Data for the task →
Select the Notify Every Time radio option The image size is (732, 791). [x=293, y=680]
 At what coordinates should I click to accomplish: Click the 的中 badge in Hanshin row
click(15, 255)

...

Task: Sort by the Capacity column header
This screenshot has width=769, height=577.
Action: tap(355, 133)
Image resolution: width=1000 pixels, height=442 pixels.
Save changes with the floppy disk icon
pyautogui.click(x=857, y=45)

---

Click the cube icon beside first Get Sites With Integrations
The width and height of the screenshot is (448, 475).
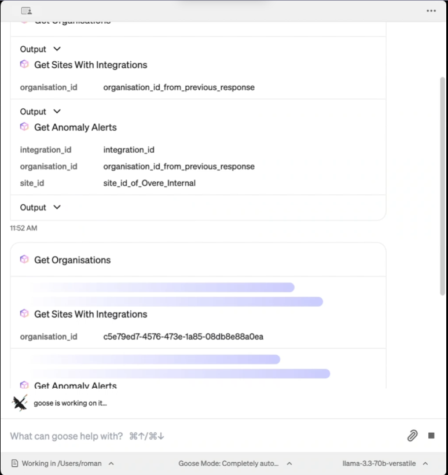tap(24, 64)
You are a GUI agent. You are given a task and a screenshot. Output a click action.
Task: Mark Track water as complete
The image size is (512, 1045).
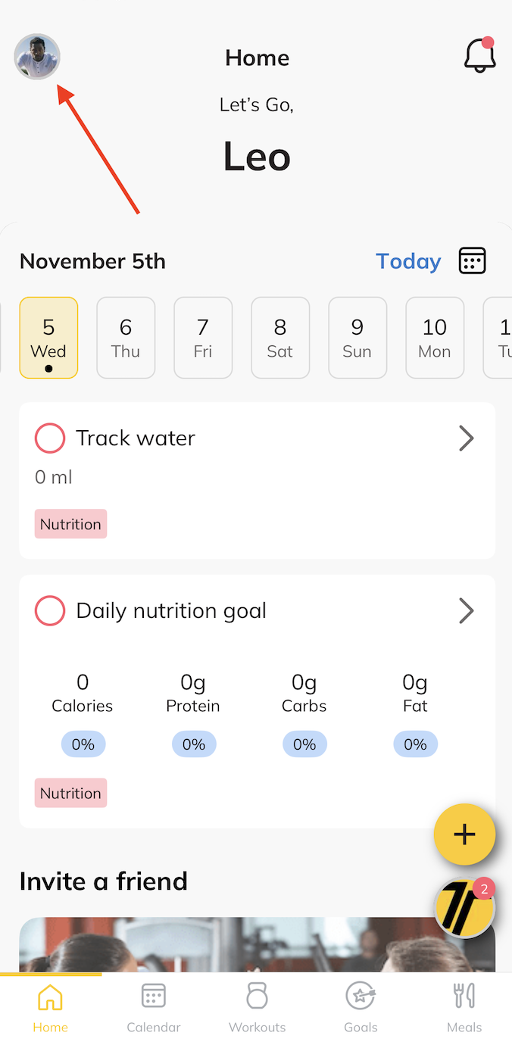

Requirement → Of all the entries above, retype exactly the lines from the line with "You are a GUI" to the line with "The image size is (512, 1045).", both included, and no others.

Answer below →
You are a GUI agent. You are given a task and a screenshot. Output a click action.
Task: Mark Track water as complete
The image size is (512, 1045).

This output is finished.